Hegel começa a sua Estética distinguindo desde logo o belo artístico do belo natural. Este segundo tipo de belo (que
equivale ao “belo livre” de Kant) fica de fora da estética que se deve ocupar apenas do belo criado pela arte. É a única
forma de trazermos o conceito do belo para a teoria literária: o belo do texto literário é, invariavelmente, um belo
artístico, conquanto a literatura seja uma obra de arte.
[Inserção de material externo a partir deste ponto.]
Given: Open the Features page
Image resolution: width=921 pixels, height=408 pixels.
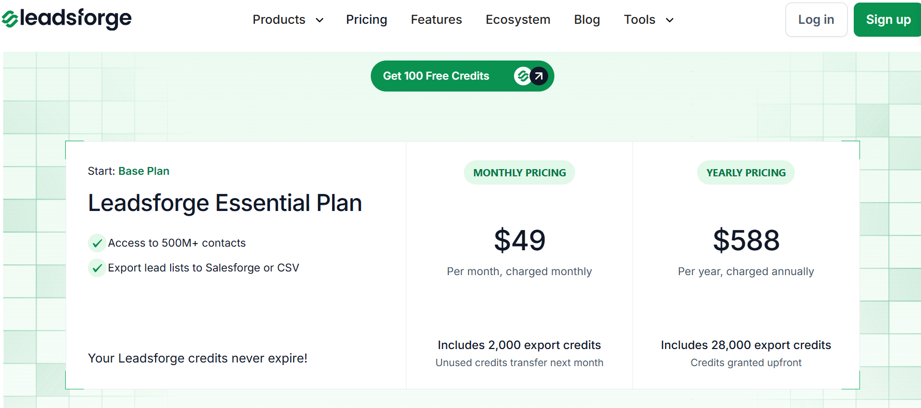Looking at the screenshot, I should (436, 20).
Nenhum texto literário pode ter uma beleza como a do Sol, que
é absoluta e não é um produto do génio.
Depois de concordar com a tese de Kant sobre a insustentabilidade da definição clássica do belo como
unicamente o que agrada, convencido de que qualquer reflexão sobre o belo não pode limitar-se ao domínio do
sentimento, Hegel defende o belo artístico como o único com interesse estético. O belo artístico é um produto do
espírito, por isso só o podemos encontrar nos seres humanos e nas obras que eles produzem. Segundo Hegel, a Ideia
do bem, da verdade e do belo completam-se, porque, em suma, só há uma Ideia. Tudo o que existe contém a Ideia. A
estética ocupa-se em primeiro lugar da Ideia do belo artístico como ideal. O romantismo de Schiller, Goethe e
Schelling definira o belo como o infinito no finito. Hegel completará este aforismo com uma reflexão especulativa
mais ambiciosa: o belo, que do objecto aparece no sujeito, é “em si mesmo infinito e livre”.
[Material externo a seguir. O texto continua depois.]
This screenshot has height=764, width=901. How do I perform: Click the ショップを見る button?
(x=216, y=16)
A estética hegeliana foi desprezada no século XIX, vencida pelo psicologismo dominante. Em Itália,
Francesco de Sanctis preservou a lição de Hegel e o seu sucessor, Benedetto Croce, com a Estética come scienza
dell’espressione e linguistica generale (1902), redescobre a visão idealista do belo. Propondo a a abolição das
fronteiras entre todas as artes e entre todos os géneros literários, Croce defende todo o acto artístico como expressão,
origem do “lirismo”. Conquanto as obras de arte sejam formas de lirismo, serão sempre arte com valor estético.
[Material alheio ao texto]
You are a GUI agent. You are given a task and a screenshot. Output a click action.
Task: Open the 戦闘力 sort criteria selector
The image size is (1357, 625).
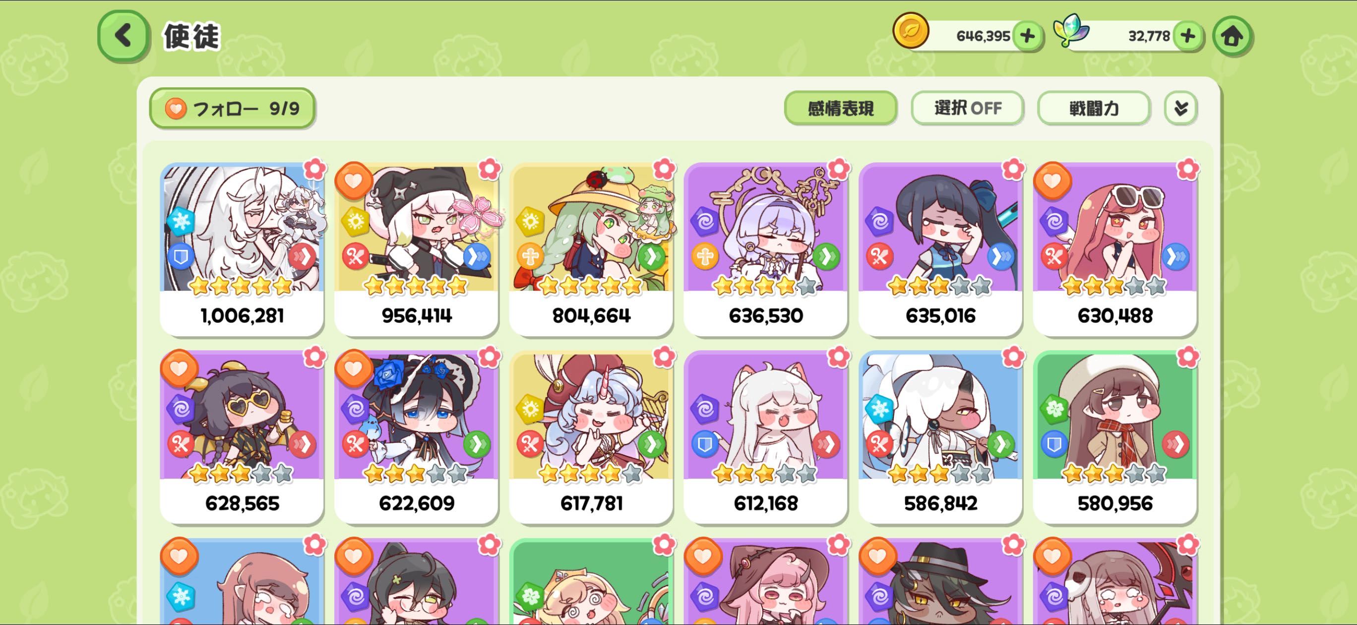point(1094,108)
No marxismo, a estética de Hegel também encontrou defensores. Se os fundadores do marxismo apenas dedicaram ao
problema do belo breves comentários, autores contemporâneos como Lukács e Brecht empenharam-se na definição do
belo artístico como expressão do homem social, trabalhador e criador. Visando a unidade do verdadeiro, do bom e do
belo, a estética marxista-leninista vai mais além da obra de arte na procura do significado do belo. Toda a obra de arte
é um reflexo da consciência social. O belo não é uma realidade absoluta e intocável pelo humano: o belo é o resultado
do trabalho humano realizado em comunidade.